Possiamo apprezzare il significato di questa visione quando ci rammentiamo che nel tempo di Giovanni la chiesa era duramente oppressa e frequentemente perseguitata. Sarebbe stato di grande conforto per i cristiani dei giorni di Giovanni sapere che sebbene molti dei loro compagni erano morti, alcuni persino uccisi come martiri, questi fratelli e sorelle morte nella fede di fatto vivessero in cielo per quanto riguarda la loro anima, e regnavano con Cristo.
In questi versetti non c'è alcuna indicazione che Giovanni stia descrivendo un regno millenario terreno. la scena, come abbiamo visto, è collocata in Cielo. non si dice nulla dei versetti 4-6 della terra, sulla Palestina come centro del regno, o sui Giudei. Nulla qui è detto dei credenti che sono ancora sulla terra durante questo presunto regno millenario - la visione tratta esclusivamente dei credenti che sono morti. questo regno millenario non è qualcosa a cui si debba guardare nel futuro: è in azione in questo stesso nostro tempo, e così sarà fintanto che Cristo ritorni. Da questo può essere un'atta descrizione della concezione che abbiamo qui difeso, il termine millenarismo realizzato - il millennio qui in questione non è terreno, ma celeste.
Note
- [1] "Sono stretto da due lati: da una parte ho il desiderio di partire e di essere con Cristo, perché è molto meglio" (Filippesi 1:23); "ma siamo pieni di fiducia e preferiamo partire dal corpo e abitare con il Signore" (2 Corinzi 5:8).

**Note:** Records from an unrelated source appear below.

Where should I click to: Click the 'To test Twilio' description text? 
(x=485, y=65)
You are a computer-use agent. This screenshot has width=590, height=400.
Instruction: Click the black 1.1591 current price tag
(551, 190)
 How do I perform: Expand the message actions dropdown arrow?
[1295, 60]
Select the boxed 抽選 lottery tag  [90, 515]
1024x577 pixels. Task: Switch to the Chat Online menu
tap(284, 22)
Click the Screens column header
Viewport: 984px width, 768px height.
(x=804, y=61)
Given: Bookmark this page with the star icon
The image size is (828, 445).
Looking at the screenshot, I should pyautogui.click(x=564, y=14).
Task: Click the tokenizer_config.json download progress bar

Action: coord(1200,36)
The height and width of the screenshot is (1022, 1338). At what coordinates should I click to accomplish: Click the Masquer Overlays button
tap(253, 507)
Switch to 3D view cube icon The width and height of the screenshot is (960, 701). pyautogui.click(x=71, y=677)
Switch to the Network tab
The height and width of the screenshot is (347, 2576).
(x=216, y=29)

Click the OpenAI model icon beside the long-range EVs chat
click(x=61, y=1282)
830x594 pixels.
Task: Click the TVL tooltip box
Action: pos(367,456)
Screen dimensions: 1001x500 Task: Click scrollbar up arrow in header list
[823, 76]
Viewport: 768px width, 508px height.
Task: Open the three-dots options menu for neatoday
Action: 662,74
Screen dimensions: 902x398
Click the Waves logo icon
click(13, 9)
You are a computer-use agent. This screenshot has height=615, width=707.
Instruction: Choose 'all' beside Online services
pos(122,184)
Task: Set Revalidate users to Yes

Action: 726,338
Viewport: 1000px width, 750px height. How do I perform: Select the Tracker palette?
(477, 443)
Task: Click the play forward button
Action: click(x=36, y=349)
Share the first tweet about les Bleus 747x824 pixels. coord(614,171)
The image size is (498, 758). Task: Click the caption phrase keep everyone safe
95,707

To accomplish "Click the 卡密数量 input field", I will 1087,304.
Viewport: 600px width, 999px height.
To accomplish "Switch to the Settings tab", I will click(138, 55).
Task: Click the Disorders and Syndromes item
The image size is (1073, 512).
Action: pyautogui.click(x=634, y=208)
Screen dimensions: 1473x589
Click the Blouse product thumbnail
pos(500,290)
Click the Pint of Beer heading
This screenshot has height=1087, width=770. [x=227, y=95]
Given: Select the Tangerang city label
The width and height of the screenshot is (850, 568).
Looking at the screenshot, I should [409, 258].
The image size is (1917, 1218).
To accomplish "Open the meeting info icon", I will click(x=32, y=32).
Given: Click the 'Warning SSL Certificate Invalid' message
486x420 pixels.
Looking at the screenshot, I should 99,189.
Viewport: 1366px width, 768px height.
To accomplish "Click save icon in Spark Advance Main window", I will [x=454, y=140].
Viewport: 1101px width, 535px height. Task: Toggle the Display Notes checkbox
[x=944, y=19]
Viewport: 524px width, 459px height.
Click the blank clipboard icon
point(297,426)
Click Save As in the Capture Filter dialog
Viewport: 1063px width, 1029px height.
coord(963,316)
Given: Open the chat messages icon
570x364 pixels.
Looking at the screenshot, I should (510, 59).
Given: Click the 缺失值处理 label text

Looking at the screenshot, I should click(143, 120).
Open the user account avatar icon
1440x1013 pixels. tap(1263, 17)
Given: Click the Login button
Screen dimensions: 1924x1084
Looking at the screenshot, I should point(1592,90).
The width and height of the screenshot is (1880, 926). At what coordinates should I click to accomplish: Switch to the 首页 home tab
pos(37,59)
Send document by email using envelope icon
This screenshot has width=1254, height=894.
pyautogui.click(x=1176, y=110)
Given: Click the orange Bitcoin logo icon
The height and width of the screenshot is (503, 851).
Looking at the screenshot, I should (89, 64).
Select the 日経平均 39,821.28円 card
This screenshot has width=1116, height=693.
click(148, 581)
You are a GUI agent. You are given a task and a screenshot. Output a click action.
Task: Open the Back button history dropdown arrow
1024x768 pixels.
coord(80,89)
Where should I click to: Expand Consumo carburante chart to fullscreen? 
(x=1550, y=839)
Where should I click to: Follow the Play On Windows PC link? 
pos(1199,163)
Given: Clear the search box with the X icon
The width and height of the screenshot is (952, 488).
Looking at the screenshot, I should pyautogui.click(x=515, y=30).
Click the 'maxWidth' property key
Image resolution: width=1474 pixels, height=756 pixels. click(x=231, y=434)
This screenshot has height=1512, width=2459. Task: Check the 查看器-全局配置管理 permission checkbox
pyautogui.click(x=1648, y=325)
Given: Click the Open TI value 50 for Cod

- [2] Altri brani in Apocalisse che insegnano come i credenti dopo la loro morte godranno di un'esistenza benedetta sono i seguenti: 3:21, citato precedentemente; 2:10 ("Sii fedele fino alla morte e io ti darò la corona della vita"), e 14:13: "Scrivi: beati i morti che da ora innanzi muoiono nel Signore".